The next thing -- revealed in the anagrams for the first time -- is that Jack the Ripper didn't work alone. No, Charles Dodgson was joined in his murders by Thomas Bayne, a dean at Oxford.
Oddly, Bayne's motive is never given. Wallace proves beyond the shadow of a doubt that Dodgson and Bayne knew each other, though.
"He thought he saw an Albatross
That fluttered round the lamp:
He looked again and found it was
'You'd best be getting home,' he said;
'The nights are very damp!'"
Thomas Vere Bayne penned,
posted a "Dear Boss" letter to the papers in red ink.
He laugh'd with a fit at the thought of getting hounds to bag us.
We dandy, gay sons, hump, hate all, Mama!
How significant is this? Well, Wallace tells us, with deep sincerity, "Mama was the name used by the Dodgson children when they referred to their mother as evidenced by early letters." What a surprise.

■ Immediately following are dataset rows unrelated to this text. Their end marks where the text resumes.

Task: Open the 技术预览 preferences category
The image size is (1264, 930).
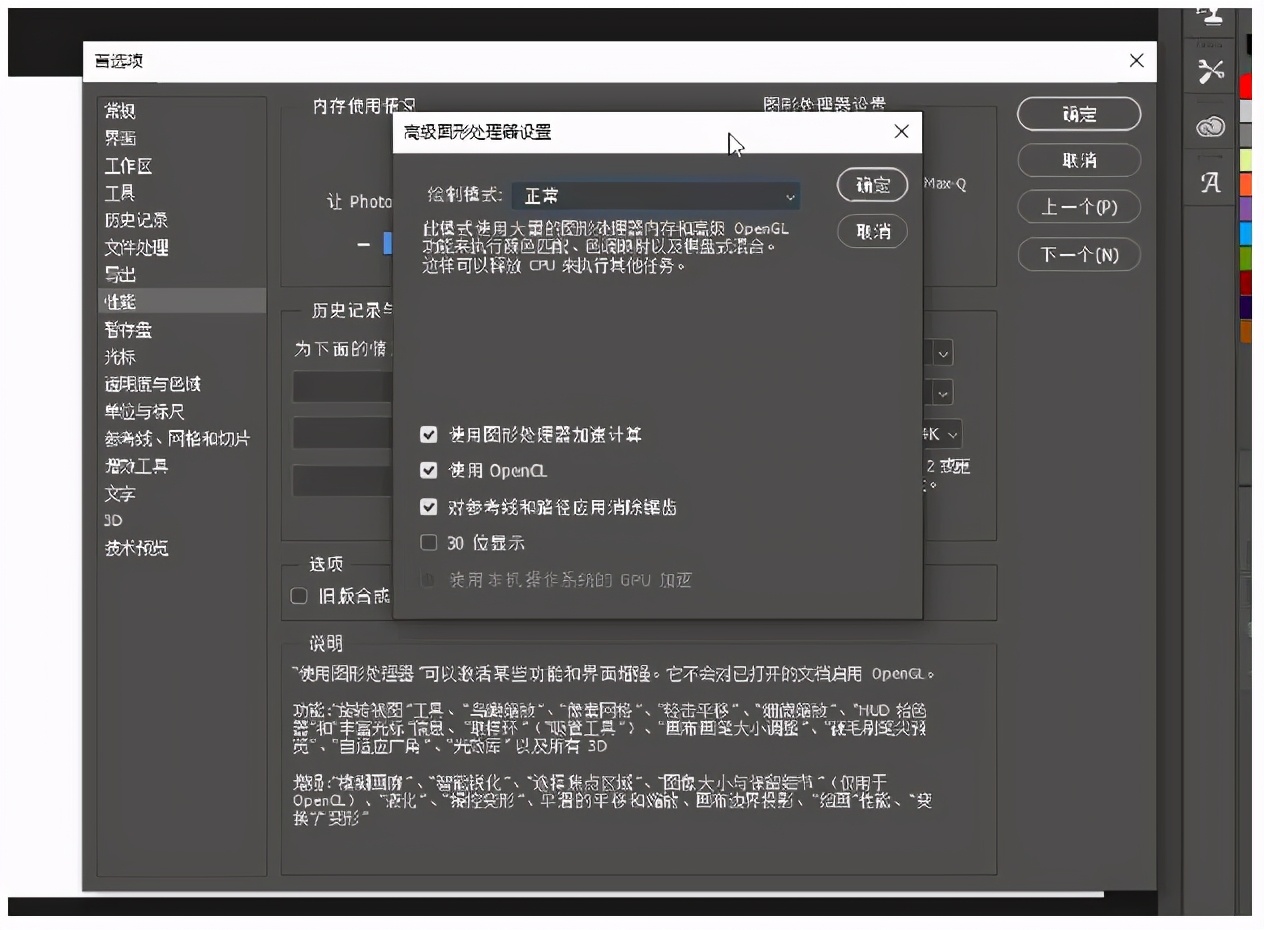Action: (x=137, y=548)
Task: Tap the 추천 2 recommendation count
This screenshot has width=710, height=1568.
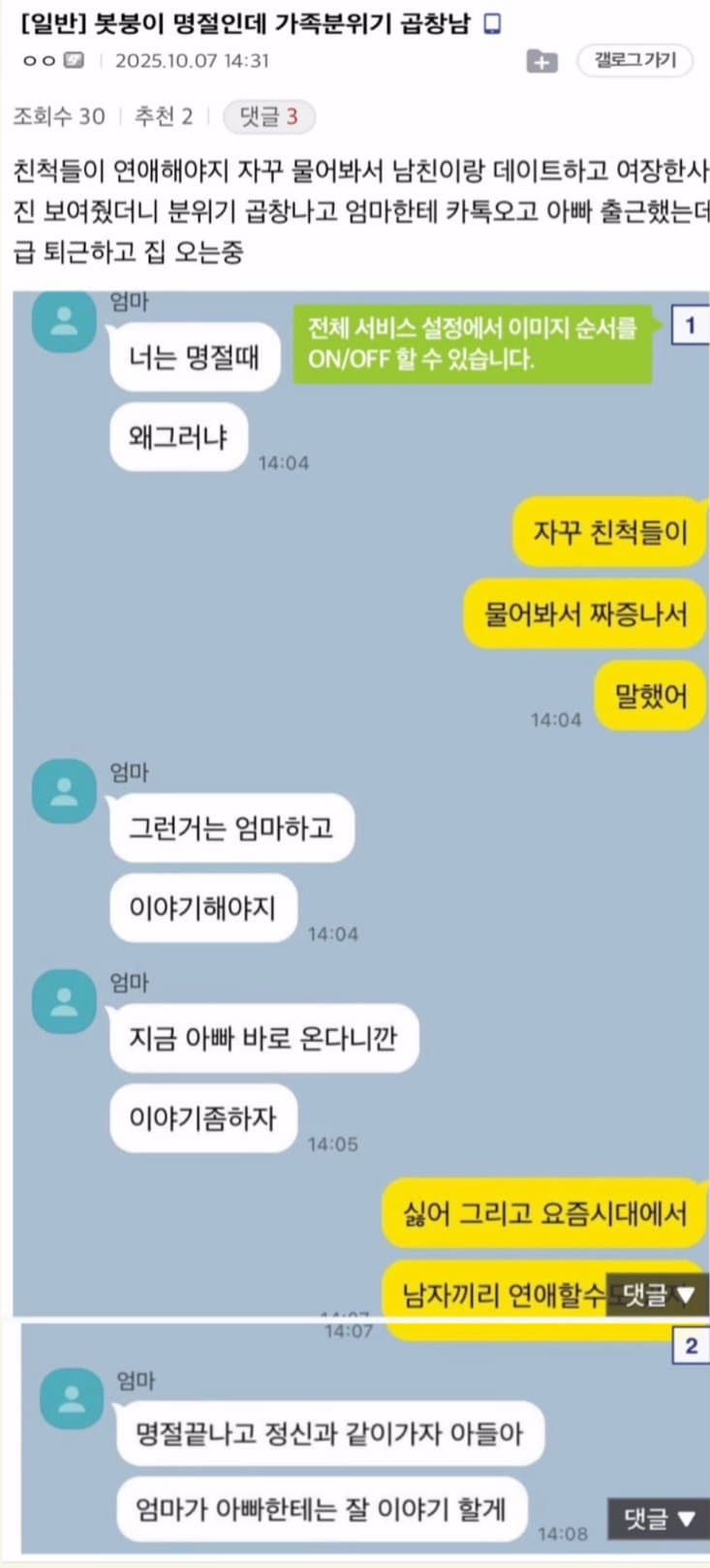Action: 163,117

One problem, Wallace admits, is that the first 'Dear Boss' letter was received on 29 September, while Bayne had been in France since 1 September. Not to worry:
A Ripper letter could have been sent by Bayne to Dodgson for forwarding using a domestic post office. He could have used any of a number of enciphering methods he possessed.
Never mind that this contradicts Wallace's own anagram solution.
Anagrams, in fact, aren't significant. Especially not in a positional language like English. They are funny coincidences at best, like the fact that "Clint Eastwood" is an anagram for "Old West Action."
In a positional language the sentences "The boy hit the ball" and "The ball hit the boy" have very different meanings. When the person finding the anagram puts the words together, the word order, and hence the meaning of the sentence, is entirely the product of the finder.
Literary kooks go for anagrams because they can always find exactly what they're after. Take, for example, all the anagrams purporting to prove that Francis Bacon did (or didn't) write the works attributed to Shakespeare.
I wouldn't really recommend this book to anyone -- it's desperately badly written, to the point of being nearly unreadable, and poorly organized. What you find in it will leave you pinching the bridge of your nose and shaking your head so often that your friends will ask if you have a sinus headache. There is a great deal more nuttiness in the book than I've chosen to highlight in this review.
I think this book is another example of the Kennedy Conspiracy Delusion. It's intolerable to some people that major events could have been brought about by chance, or that a notorious crime could have been commited by an obscure loser.
Jack the Ripper: "Light-hearted Friend" is a dramatic demonstration that some people shouldn't be allowed near a Scrabble set. As an example of literary scholarship gone horribly wrong, you can't top it.